Watching an Odd Commemoration / Fernando Damaso

Fernando Damaso, 3 September 2015 — Yesterday, September 2, China commemorated for the first time seventy years its “victory over fascism” with a huge military parade. The celebration was broadcast live on Cuban television. If we kept in mind what actually happened, we might more accurately describe it as “resistance to Japanese occupation.”

The nationalist army under Chiang Kai-shek as well as armed detachments of Mao Zedong, which later formed the basis of the Red Army, were defeated, decimated and forced to take refuge in the mountains. Japan occupied China, deploying an army of one million troops and establishing a repressive regime for 14 years, one which killed millions of Chinese citizens. It did not end until the Japanese surrendered to the United States and its allies on September 2, 1945.

Let’s review the facts.

After a southern expansion in May 1942, the Japanese were halted by the American victory in the Coral Sea, followed in June by the naval battle at Midway and the landing of American and Australian forces at Guadalcanal.
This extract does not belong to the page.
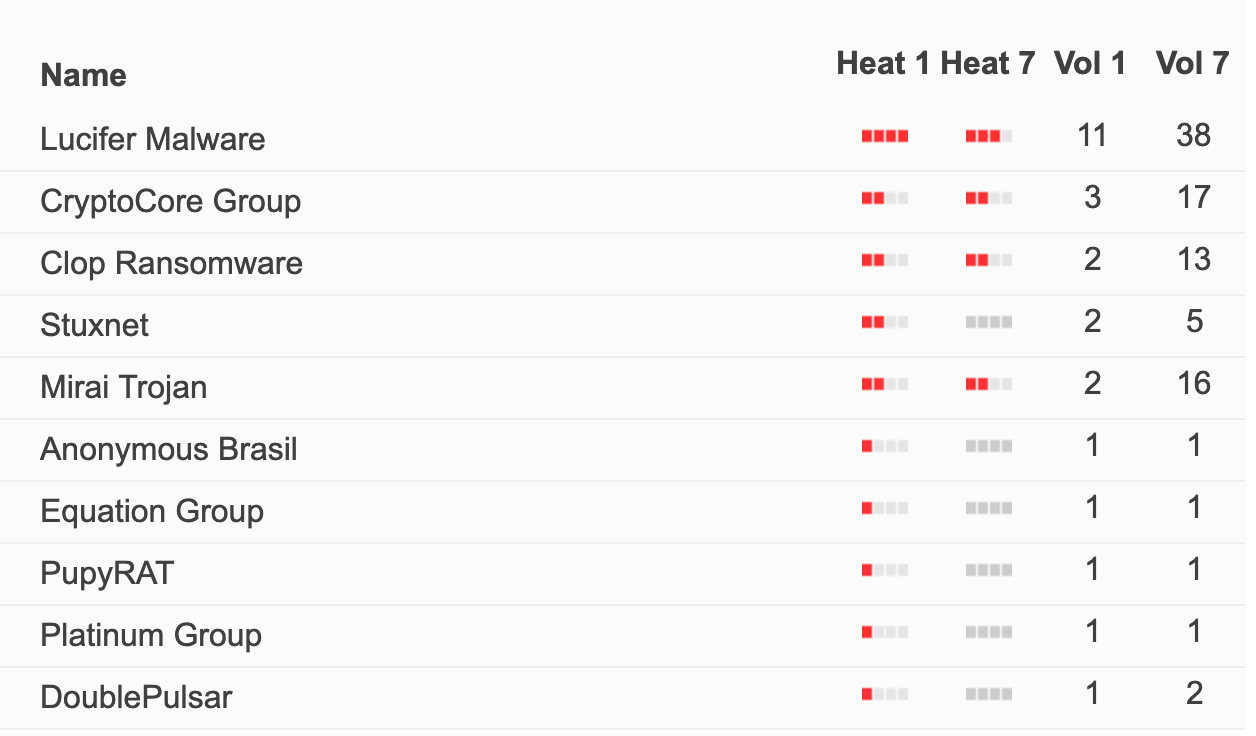The width and height of the screenshot is (1256, 736).
Task: Open Stuxnet entry
Action: [x=94, y=325]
From 1943 through 1945 the allied offensive made headway with landings in New Georgia, Vella Lavella, Bougainville Island, New Britain and Rabaul.

The allies made advances in the central Pacific with the liberation of the Aleutians, the occupation of the Gilbert and Marshall islands, the Marianas, Saipan and Guam, as well as the naval victory in Leyte Gulf. Both the Philippines and Burma were liberated and the Americans made their first landing on Japanese soil at Iwo Jima, followed by landings at Okinawa. On August 6, 1945 the first atomic bomb was dropped on Hiroshima. Japan’s military leaders tried to prolong the war but a second bomb, dropped on Nagasaki on August 9, sealed the fate of Japanese militarism.

In April 1941 the Soviet Union signed a nonaggression pact with Japan in order to avoid a war on two fronts. In exchange it received concessions from Great Britain, the United States and China. These included territorial annexations in Europe, acknowledgement of the status quo in Outer Mongolia, rights over Inner Mongolia and ports in the Pacific, and occupation of the Kurile Islands and southern portions of Sakhalin Island.

However, on August 8, between the two atomic bomb attacks, the Soviet Union broke its treaty and declared war on Japan. The Japanese army, its morale depleted, began retreating from the occupied territories, putting up only enough resistance to protect itself in retreat.

No one denies the contribution of many nations in the defeat of fascism, of Nazism and of Japanese militarism. But some played a more important role than others. The role of China, in spite of the immense loss of human life at the hands of the Japanese during the years of resistance and struggle by its citizens, is not one of the most distinguished when it comes to claiming victory in this conflict. It seems more like a new Chinese version of the end of the Second World War.

Are we witnessing the beginning of a new arms race?